Porque o vídeo que abriu esta cerimónia; a viagem pelo tempo que faremos, no Espaço Justiça; os documentos e objetos históricos em exposição; a brochura que vejo nas vossas mãos; um livro que, muito em breve, há-de ver a luz do dia – tudo é fruto exclusivo do dinamismo e do trabalho empenhado da equipa da Secretaria-Geral do Ministério da Justiça.
Um trabalho de enorme responsabilidade que a Secretaria-Geral não hesitou em assumir, e um trabalho que – eis o fundamental – nos recorda que, se um bicentenário é um marco temporal assinalável, não é tempo, contudo, o que, hoje, essencialmente, importa contar.
Porque celebrar o Ministério da Justiça – 200 anos de Ministério da Justiça – é, antes de mais, reavivar as histórias, revisitar os caminhos trilhados de que se faz a nossa Memória, recuperar os fios de que se tece a nossa comum Identidade.

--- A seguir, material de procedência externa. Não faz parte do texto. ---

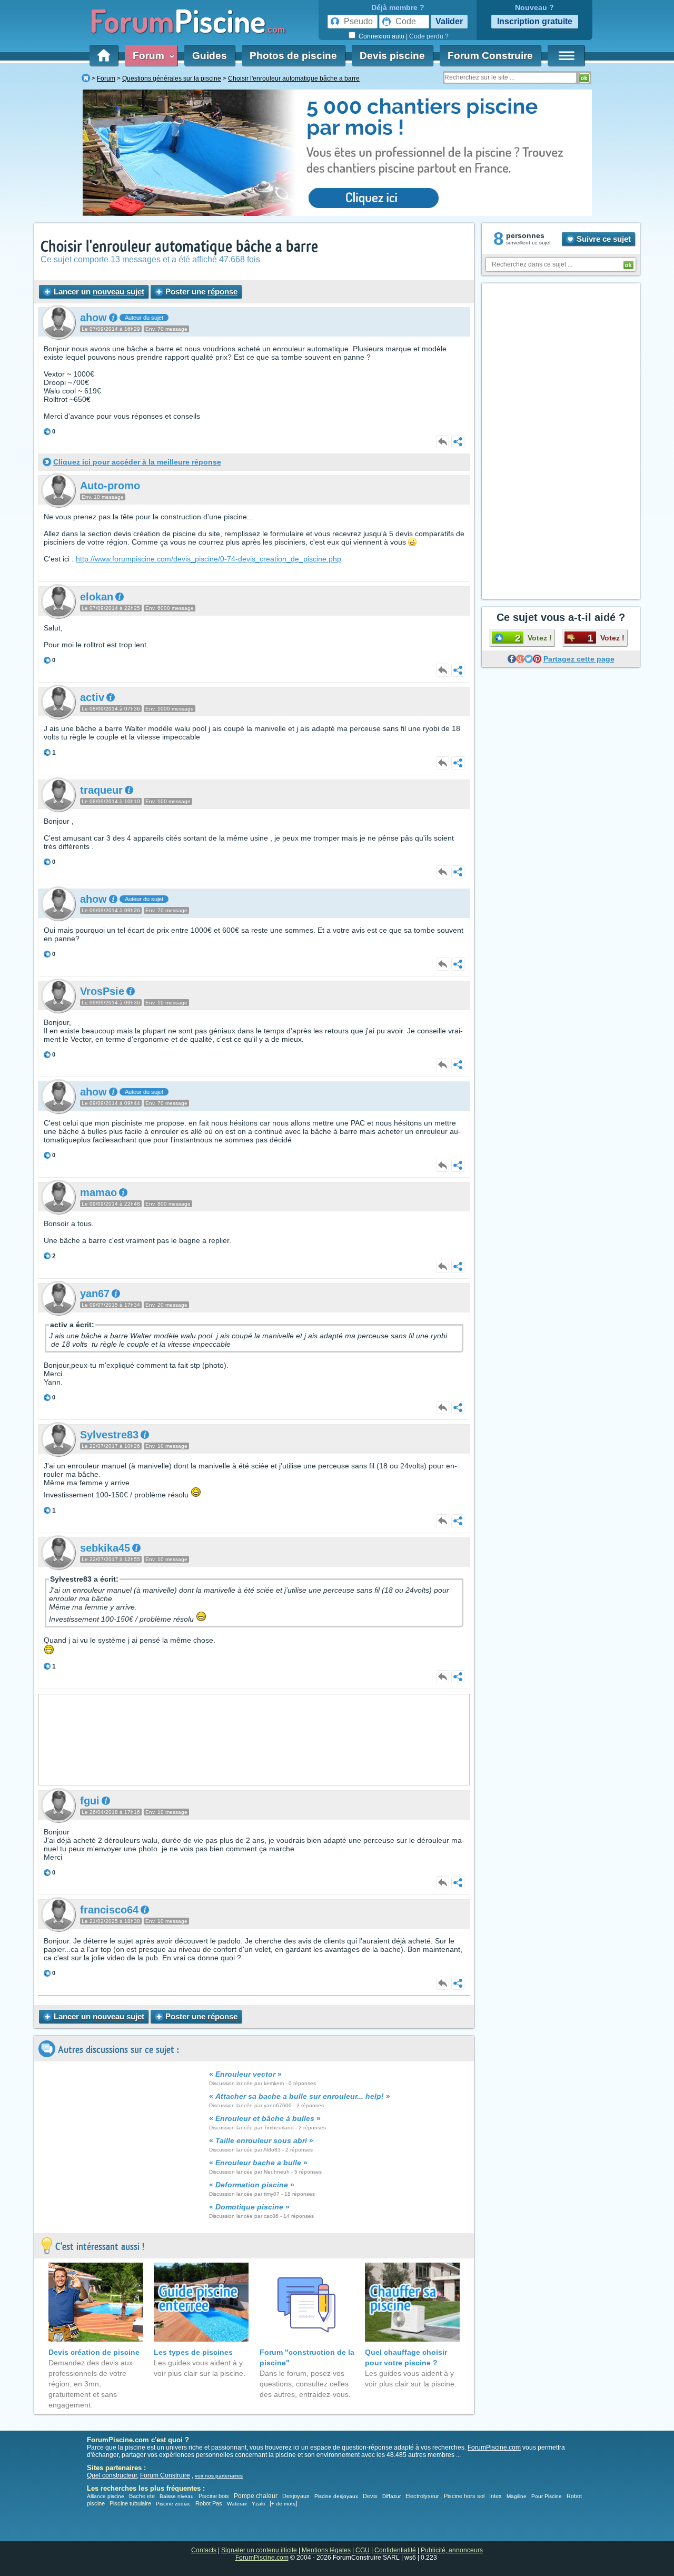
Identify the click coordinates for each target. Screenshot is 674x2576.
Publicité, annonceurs (452, 2550)
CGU (362, 2550)
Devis (370, 2496)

São histórias e caminhos habitados, onde ainda reverbera a presença e o labor de todos quantos esboçaram os passos que depois fizemos nossos – e que um dia farão seus os que hão de vir: lugares de Memória viva, de Identidade em contínua e partilhada construção.
Histórias e lugares raras vezes simples, História – disse-o noutra ocasião – cheia de caminhos começados. E não é senão esse ímpeto de abertura de caminhos que um olhar distanciado revela, o mesmo olhar que permite que possamos e devamos reconhecer – sem que com isso percamos o norte dos princípios e o sentido crítico que no seu seio aprendemos a forjar – os passos e as conquistas de civilização que, em todas as épocas, sem exceção, soubemos protagonizar.

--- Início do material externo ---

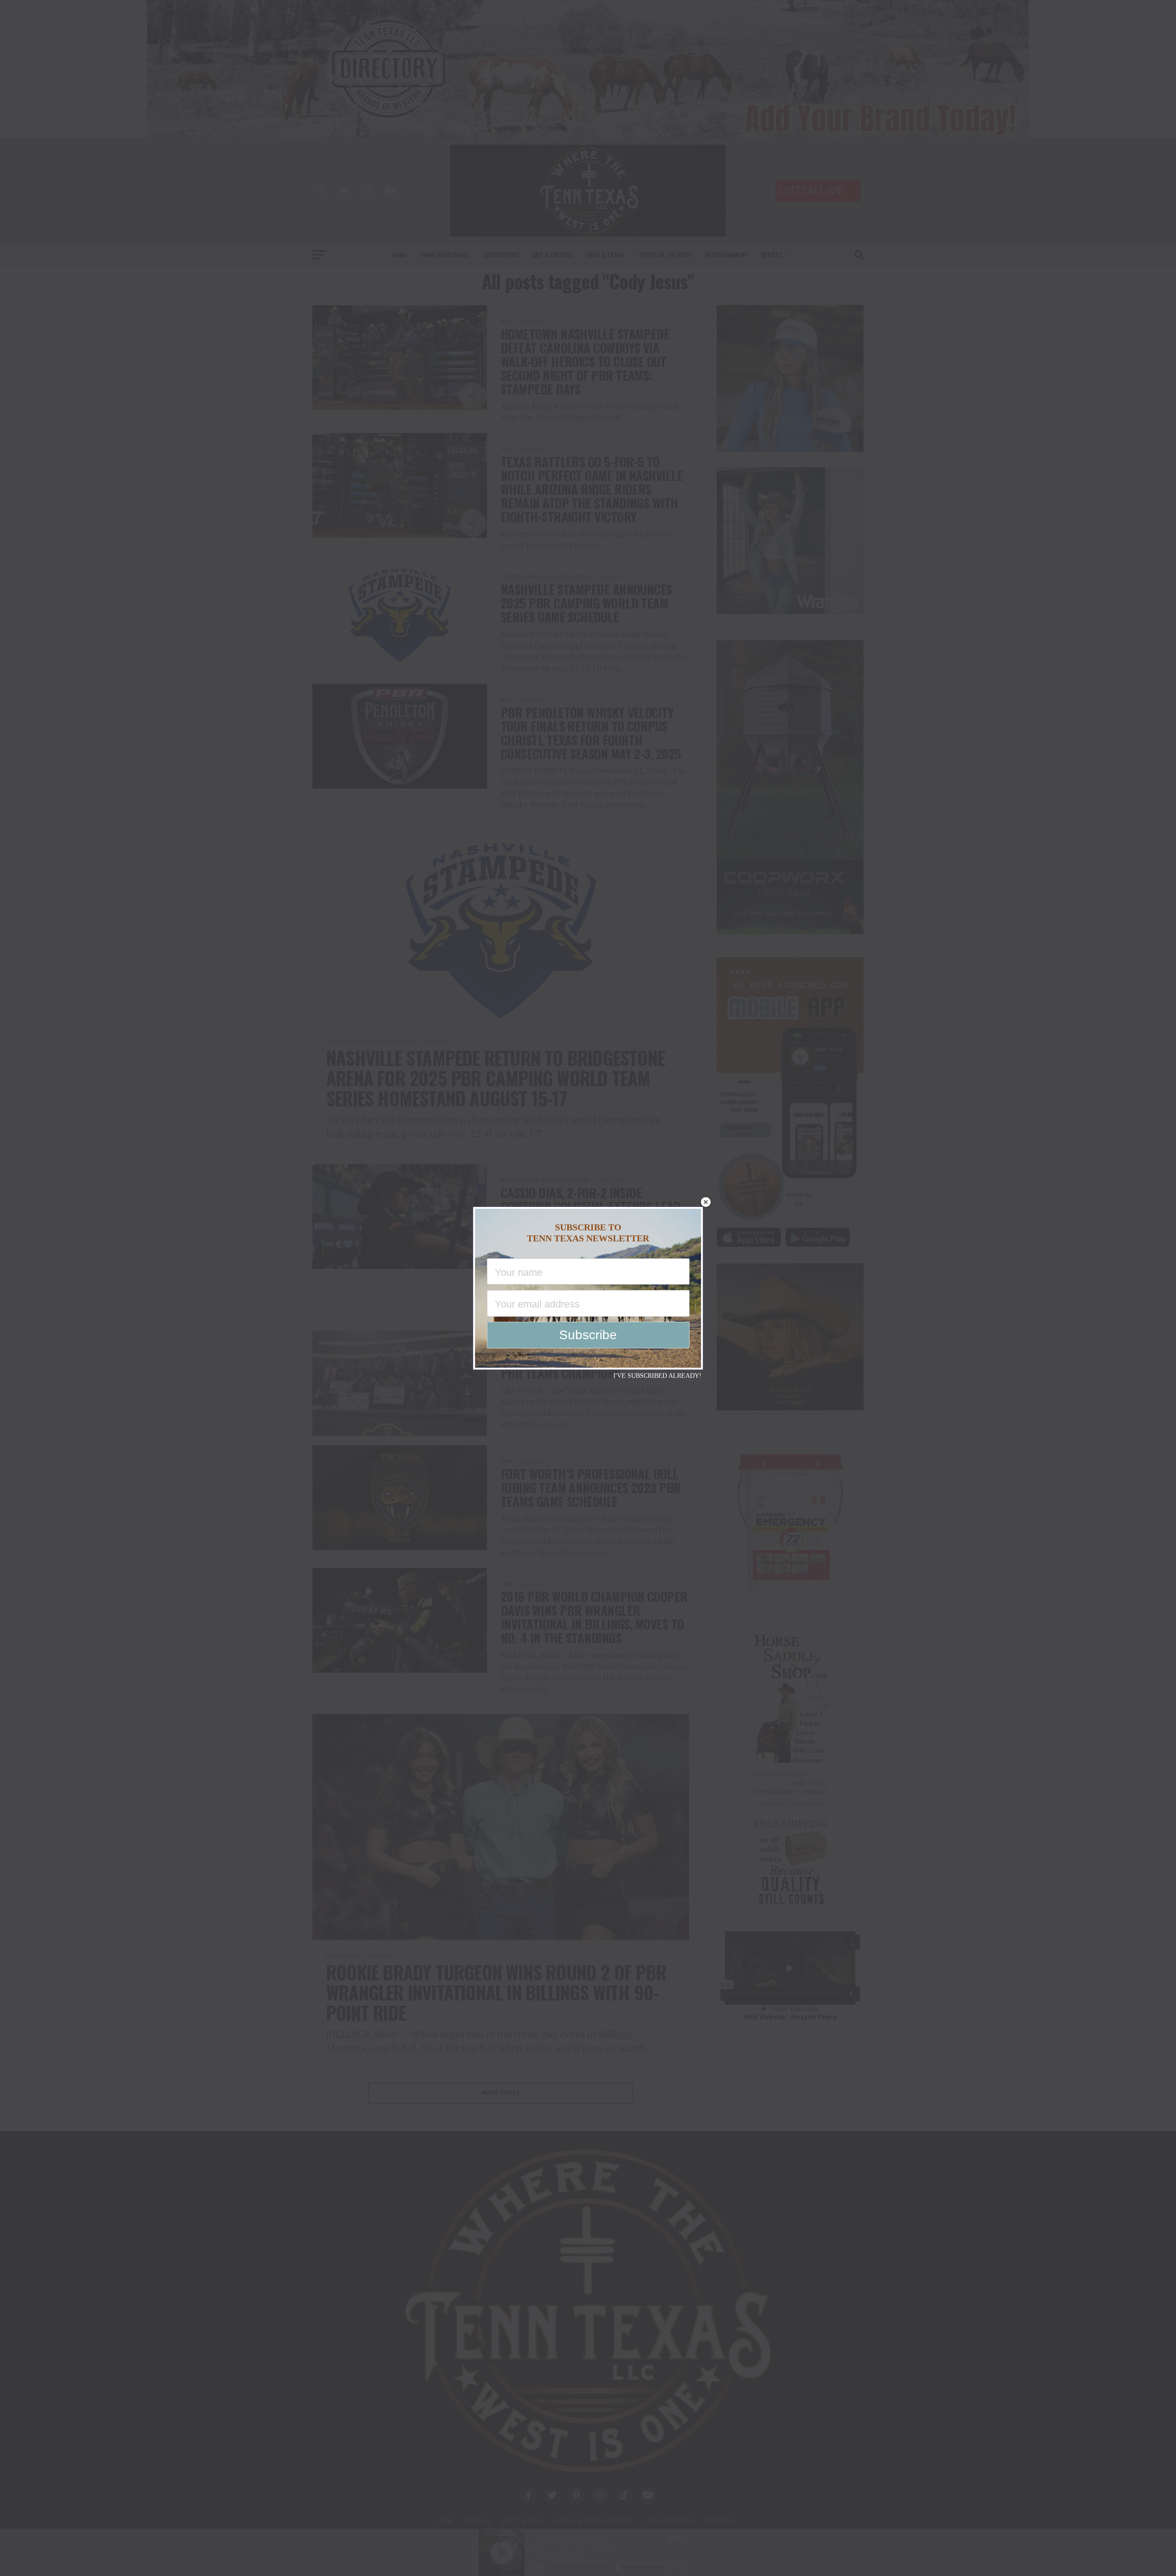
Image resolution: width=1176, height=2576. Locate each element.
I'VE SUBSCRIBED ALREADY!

Que esse nosso olhar se não distraia, portanto, nem com os sobressaltos iniciais, nem com as nomenclaturas sucessivas – da original Secretaria de Estado dos Negócios da Justiça à Secretaria de Estado dos Negócios Eclesiásticos e de Justiça, um ano mais tarde; do Ministério da Justiça e dos Cultos, com a República, ao definitivo Ministério da Justiça, sob o Estado Novo.

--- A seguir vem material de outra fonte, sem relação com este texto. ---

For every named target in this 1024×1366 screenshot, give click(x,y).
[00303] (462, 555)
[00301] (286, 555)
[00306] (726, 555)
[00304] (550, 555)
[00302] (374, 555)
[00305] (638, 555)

Que o nosso olhar se não distraia, dizia, do essencial: os passos dados por outros que quisemos fazer nossos e que hão-de querer fazer seus o que nos sucederão; e as ruturas que em nome de princípios protagonizámos, os caminhos novos que começámos e que demos a outros continuar.
Tudo o mais é circunstância, tudo o mais é marca própria de cada tempo que cada tempo deixa, menos importante do que o burilar paciente, o crivo atento, o compromisso com um futuro sempre em preparação.
Um olhar assim – reconhecido, mas nem por isso acrítico; distanciado, mas nem por isso incapaz de deslumbramento –, dará dimensão justa ao que representou, há 200 anos, a consagração primeira das competências relativas à justiça civil, à justiça criminal ou à inspeção das prisões, ao mesmo tempo que saberá pôr em contexto a mescla com os negócios eclesiásticos, com as nomeações dos lugares de magistratura ou com a segurança pública.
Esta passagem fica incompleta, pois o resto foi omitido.